New health reforms impact doctors as well as patients

Shae Collins | 8/15/2012, 5 p.m.

Many of the reforms in the Affordable Care Act affect not only patients, but doctors as well. Insurance industry reforms make it illegal for insurance companies to deny coverage to individuals based on pre-existing conditions, place a dollar limit on the amount of coverage a patient can receive and cancel a patient's coverage because of an expensive health condition.

These reforms impact private practices differently than physicians in large medical groups.
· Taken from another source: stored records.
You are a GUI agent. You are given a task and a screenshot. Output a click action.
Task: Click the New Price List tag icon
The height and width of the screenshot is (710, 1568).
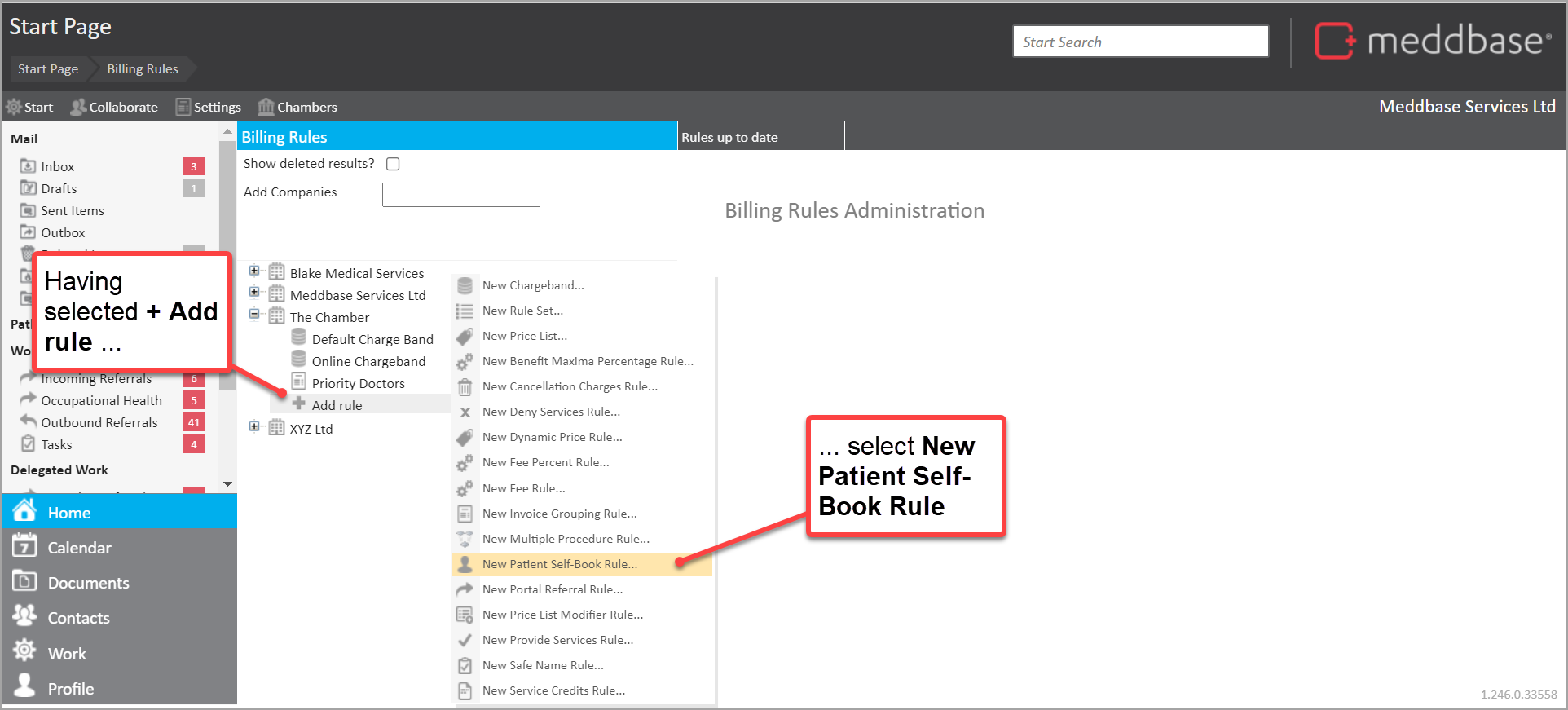coord(465,336)
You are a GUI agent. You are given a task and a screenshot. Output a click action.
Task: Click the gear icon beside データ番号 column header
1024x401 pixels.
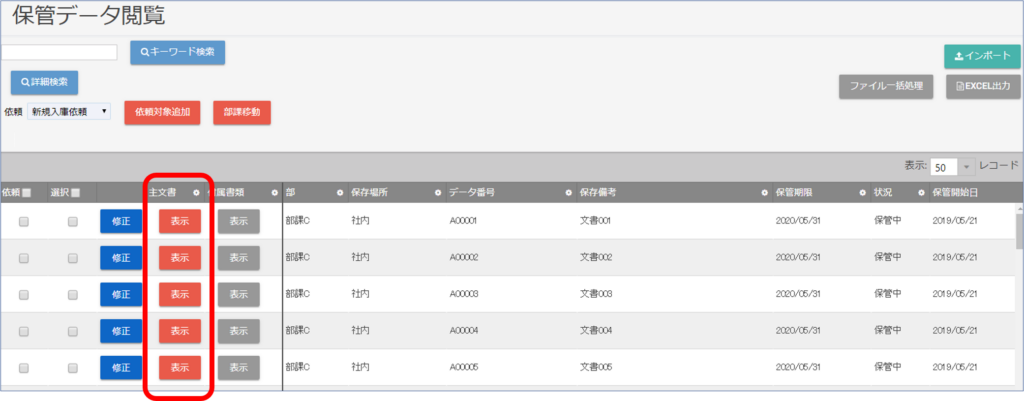[567, 192]
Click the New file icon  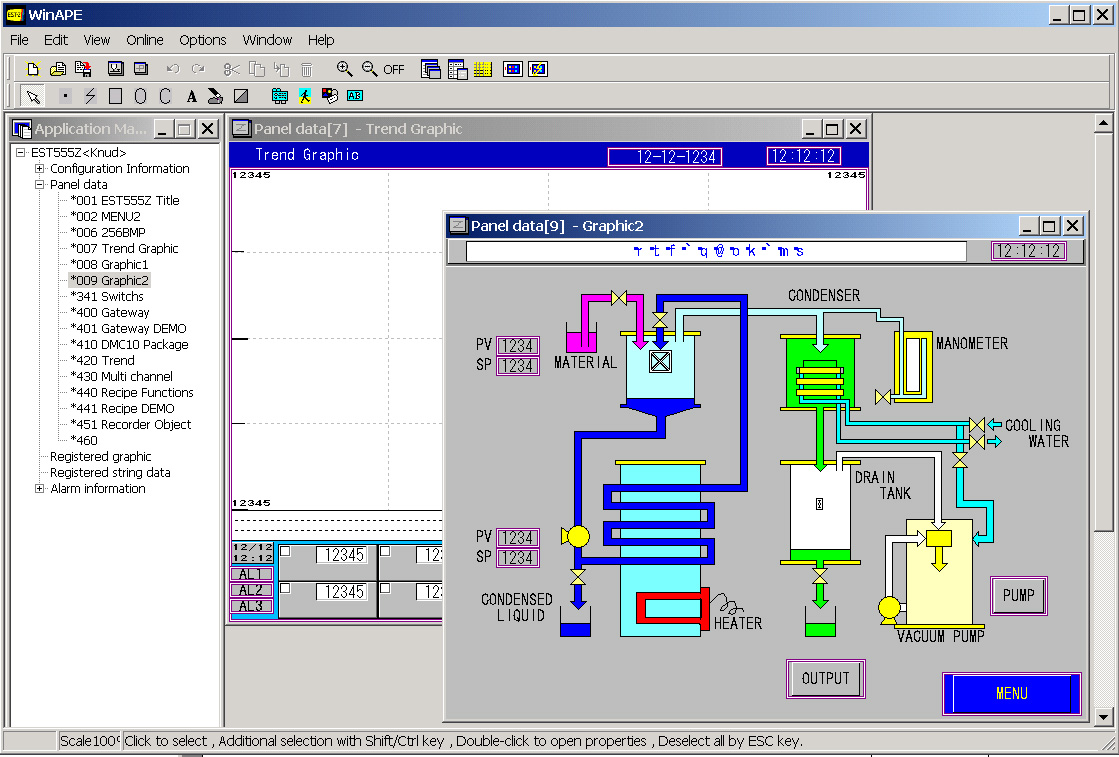(x=33, y=69)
Prior to passage of the Affordable Care Act, whenever insurance companies canceled a patient's coverage, doctors would not get paid for their services, says Dr. Paul Phinney, president-elect of the California Medical Association and a primary-care physician with Kaiser Permanente. He explains that these insurance industry reforms have a stronger impact on solo practitioners because such practitioners do not have the financial cushion or support in numbers from a large medical group or company.

Unlike private practices, Kaiser has a three-part system of health insurance, hospitals, and medical groups. Because Kaiser's patients are on the Kaiser Foundation Health Plan, which offers prepaid health plans and insurance, their doctors do not worry about not getting paid for services rendered.
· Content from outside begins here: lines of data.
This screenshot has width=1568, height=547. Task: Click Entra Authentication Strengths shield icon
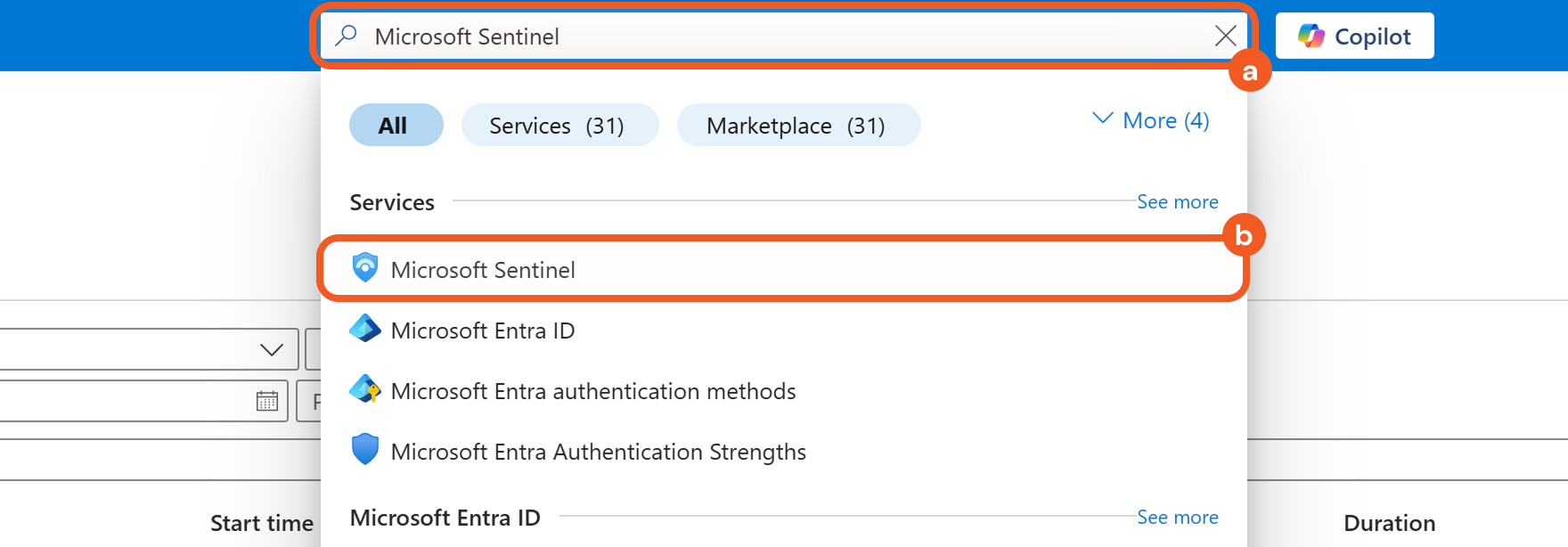(x=365, y=450)
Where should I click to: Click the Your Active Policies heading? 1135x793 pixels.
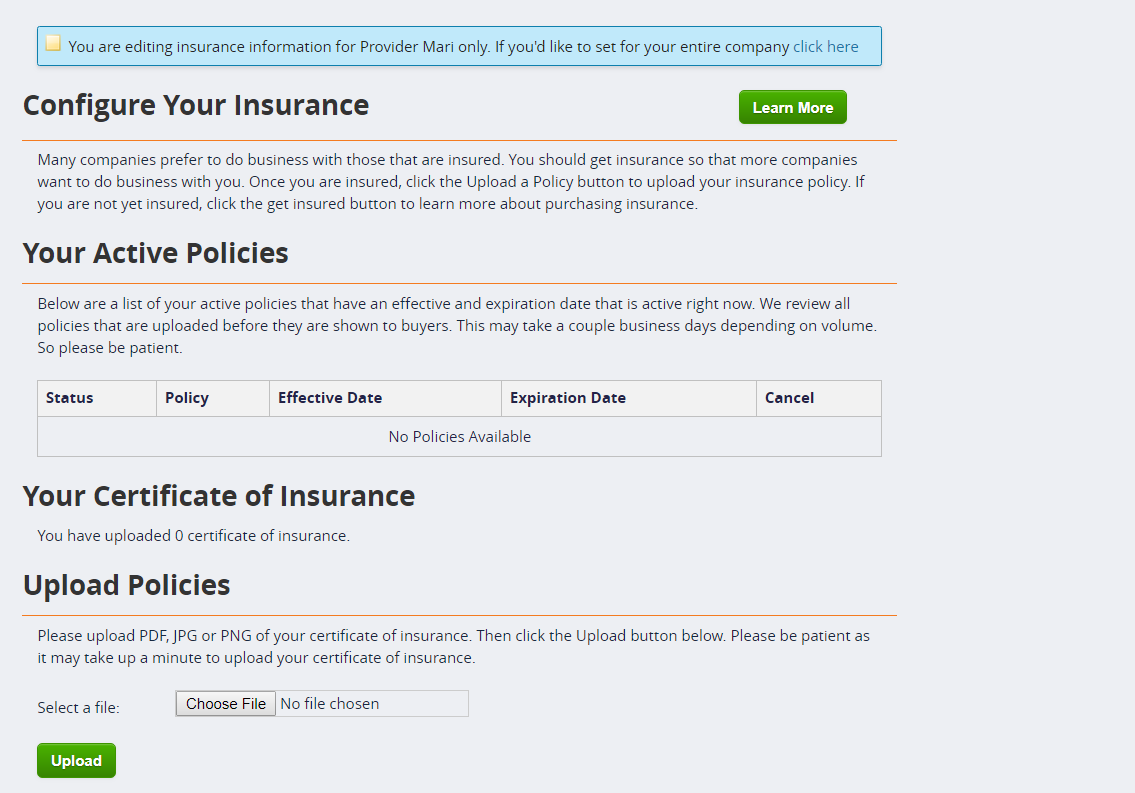[x=156, y=253]
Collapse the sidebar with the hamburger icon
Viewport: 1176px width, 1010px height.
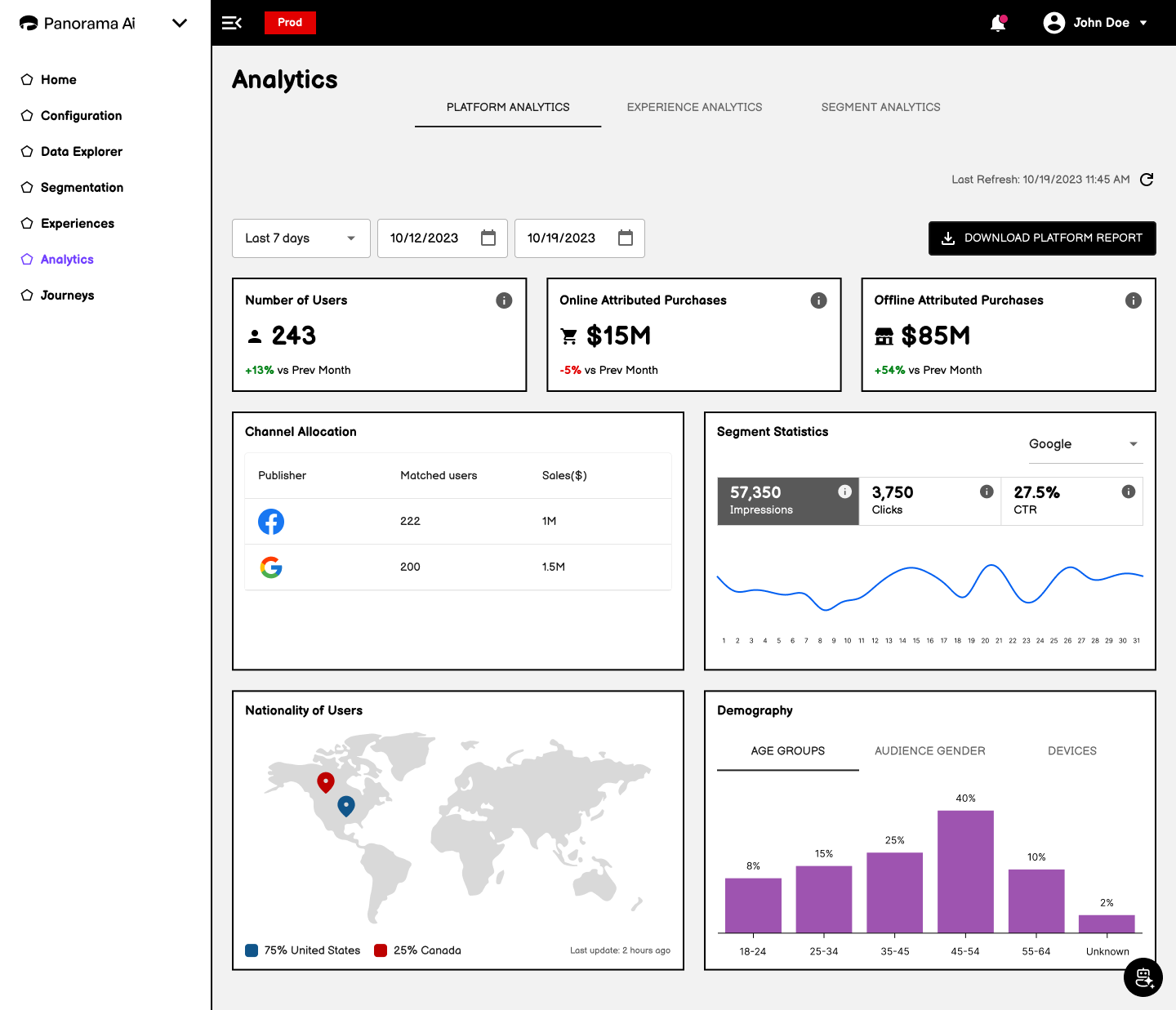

On the other hand, private practices, which often accept many types of insurance, do not have such benefits and security. If a patient's insurance company chooses to drop or cancel coverage prior to their treatment, the doctor does not get paid for services given. Dr. Theodore Mazer, an otolaryngologist and officer of the California Medical Association, explains that often doctors will render a service, such as surgery, unaware that their patient's coverage was dropped because they were not notified in time. When this happens, they are not paid for their services.

The Affordable Care Act also provides more coverage to more people. According to the California Health Benefit Exchange, approximately 5 million people in California will have access to affordable health insurance by 2019. This new coverage will provide more business for doctors, as long as payment rates are adequate, explains Phinney.

However, Medi-Cal, the California Medicaid program that provides funding to low-income families, has one of the lowest Medicaid payment rates in the nation. The Affordable Care Act is trying to encourage primary-care doctors to take on more Medi-Cal payments by increasing the Medi-Cal payment rates. According to the California Department of Health Care Services, the reform will provide California with approximately $10 billion in federal funds to invest in the states' healthcare system.

A portion of the funds will upgrade physician payment of Medi-Cal to the levels paid by Medicare nationally for primary-care physicians until 2014. This upgrade allows more primary-care physicians to take on more patients who have the new coverage.

Despite this payment increase for primary-care physicians, the California Medical Association argues that the newly insured patients are still not guaranteed access to doctors they need, because coverage for Medi-Cal and Medicaid under the new reform remains underfunded. Mazer said that simply giving patients a Medicare card does not mean they will have access to physicians, because it is already difficult for Medicare patients to find doctors that will take them because of the low payment rate of Medicare.